А вечером написал Фире: «Помнишь, как он смеялся, когда я просил выбить эту надпись на моей могиле?
— Ты, Сергей, умрешь восьмидесяти лет, и тогда я напишу эти строчки.
Нет, не думал я, что мне придется читать эти стихи над ним. Решено, они будут на его памятнике!»
Не получилось. И памятника не возвели, и могилу снесли, да и само кладбище стерли с лица земли. А вместо него устроили какой-то военный полигон. «Смертию он смерть попрал!» — радовались древние. «Уничтожу и след о бывших смертях!» — грозили мои современники. Великое продвижение вперед!

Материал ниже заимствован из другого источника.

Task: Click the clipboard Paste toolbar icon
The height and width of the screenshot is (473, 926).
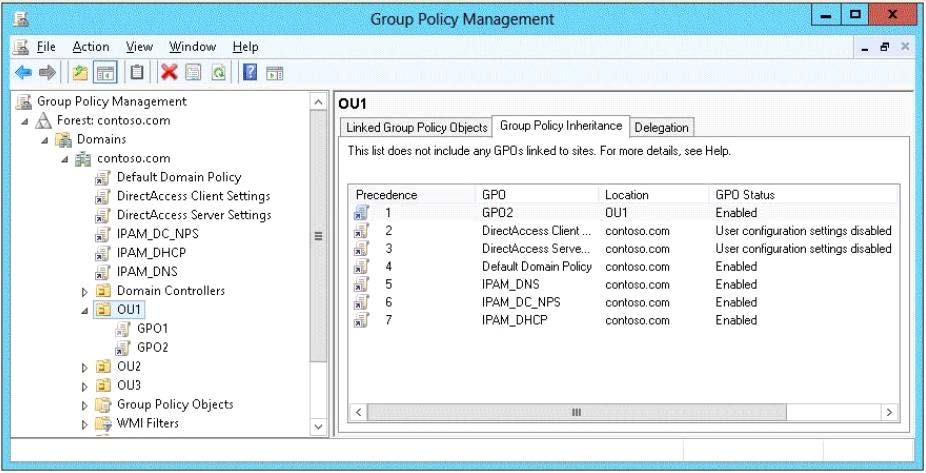Action: tap(138, 72)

А я не просто дожил до восьмидесяти, я почему-то перешел этот рубеж — мне идет восемьдесят четвертый. И, вероятно, единственной памятью о прекрасном юноше Оскаре Розенблюме, умершем бездетным, будут эти скорбные строчки о том, что некогда он блестяще и бесплодно просуществовал свою короткую жизнь и я был его верным другом.
Мы возвращались с Люсей молча, рука об руку.
Спустя несколько дней я пошел на могилу Оскара. Я сидел около нее один, думал о нем и о себе и томился от того, что был живым в царстве неисходно мертвых.
Я должен подробнее рассказать об этом чувстве — оно обусловлено разницей между иудейскими и христианскими погостами.
Наверное, это не очень обычно — но я с раннего детства, со смерти брата Вити, любил кладбища. Конечно, христианские, причем безразлично, какой церкви — православной, католической, даже лютеранской (отчасти).